Tem dias que parece que nao pertenco a lugar nenhum. Como se eu tivesse um vazio do tamanho do mundo dentro de minha nacionalidade. Nasci em um pais, moro em outro, e entao vivo em um dilemma, nao quero esquecer de onde vim, mas tenho que assimilar essa nova cultura ou nunca vou conseguir me adaptar. Vivo entao, essa vida louca que teimo em dizer que e multicultural e sem fronteiras, mas que dentro do meu peito vira perdida e sem raizes. O que me faz lembrar de uma musica do Oswaldo Montenegro, "Eu hoje acordei tão só , mais só do que eu merecia , eu acho que será pra sempre , mas sempre não é todo dia".
Como viver em uma terra que nao e a minha e nao me sentir como uma estranha? Como falar uma lingua que nao me pretence sem esquecer da minha? Como nao me sentir so, quando o resto do mundo ao meu redor sente um nacionalismo tao apurado por memorias que nunca tive? As piadas sao diferentes. As historias sao diferentes. Os relacionamentos sao diferentes.
Nao que eu nao goste daqui, na verdade eu gosto, mas se eu pudesse fazer com que eles entendessem…
Ah, se eles soubessem que existe sim um outro mundo, onde meu coracao esta enterrado e teima em voltar pelo menos uma vez ao mes, quando no silencio da noite minha mente vagueia tentando se achar. Ah, se eles soubessem que quando fecho meus olhos ainda posso sentir o aroma no ar, o sabor na boca, a melodia nos meus ouvidos, o sorriso no meu rosto de um tempo onde eu pertencia. Onde eu podia ser quem eu sou porque ao meu redor todo mundo era conhecido, mesmo os estranhos. Ah, se eles soubessem que existe um lugar onde a esperanca tem um significado diferente. Vindo de uma vida dificil e machucada, mas que nunca esquece de esperar, por uma vida melhor, por um dia melhor, por um mundo melhor.

•••

• Lista de tarefas:
• 1. Diga se cada afirmação abaixo está de acordo com o texto sobre viver fora do país de origem, respondendo sim ou não e citando as palavras do texto que decidem: (a) Quem narra afirma não gostar do lugar onde mora. (b) O texto menciona uma música de Oswaldo Montenegro. (c) Segundo quem narra, o coração tenta voltar ao outro mundo pelo menos uma vez por semana.
• 2. Transcreva do texto sobre viver fora do país de origem tudo o que vai de "Nao que eu nao" até "um mundo melhor.".

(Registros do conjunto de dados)
•••

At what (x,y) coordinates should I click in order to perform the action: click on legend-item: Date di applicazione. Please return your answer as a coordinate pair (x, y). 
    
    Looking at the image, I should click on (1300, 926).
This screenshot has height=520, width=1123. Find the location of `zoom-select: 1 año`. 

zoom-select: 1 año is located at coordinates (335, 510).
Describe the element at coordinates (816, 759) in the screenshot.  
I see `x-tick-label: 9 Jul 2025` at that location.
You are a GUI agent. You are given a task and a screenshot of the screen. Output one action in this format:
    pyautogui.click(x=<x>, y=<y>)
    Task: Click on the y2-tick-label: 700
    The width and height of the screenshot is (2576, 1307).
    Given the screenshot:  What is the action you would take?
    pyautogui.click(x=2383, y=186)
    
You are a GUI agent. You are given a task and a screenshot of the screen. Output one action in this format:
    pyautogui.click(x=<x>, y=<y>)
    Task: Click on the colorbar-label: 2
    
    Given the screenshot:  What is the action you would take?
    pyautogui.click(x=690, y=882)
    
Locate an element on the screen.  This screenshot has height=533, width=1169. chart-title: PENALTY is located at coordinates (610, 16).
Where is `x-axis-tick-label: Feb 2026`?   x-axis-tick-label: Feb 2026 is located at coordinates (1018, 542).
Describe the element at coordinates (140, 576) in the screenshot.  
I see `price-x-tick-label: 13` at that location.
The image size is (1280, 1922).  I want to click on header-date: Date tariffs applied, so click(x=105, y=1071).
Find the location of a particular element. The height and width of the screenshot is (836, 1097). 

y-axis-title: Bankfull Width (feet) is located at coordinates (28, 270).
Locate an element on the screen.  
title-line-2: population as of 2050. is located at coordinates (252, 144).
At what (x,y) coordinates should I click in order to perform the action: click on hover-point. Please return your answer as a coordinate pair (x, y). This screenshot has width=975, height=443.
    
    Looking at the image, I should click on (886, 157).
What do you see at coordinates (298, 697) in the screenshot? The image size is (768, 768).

•••

• Respostas das tarefas:
• 1.
(a) Não: "Nao que eu nao goste daqui, na verdade eu gosto".
(b) Sim: "O que me faz lembrar de uma musica do Oswaldo Montenegro".
(c) Não: "teima em voltar pelo menos uma vez ao mes".

• 2.
Nao que eu nao goste daqui, na verdade eu gosto, mas se eu pudesse fazer com que eles entendessem…
Ah, se eles soubessem que existe sim um outro mundo, onde meu coracao esta enterrado e teima em voltar pelo menos uma vez ao mes, quando no silencio da noite minha mente vagueia tentando se achar. Ah, se eles soubessem que quando fecho meus olhos ainda posso sentir o aroma no ar, o sabor na boca, a melodia nos meus ouvidos, o sorriso no meu rosto de um tempo onde eu pertencia. Onde eu podia ser quem eu sou porque ao meu redor todo mundo era conhecido, mesmo os estranhos. Ah, se eles soubessem que existe um lugar onde a esperanca tem um significado diferente. Vindo de uma vida dificil e machucada, mas que nunca esquece de esperar, por uma vida melhor, por um dia melhor, por um mundo melhor.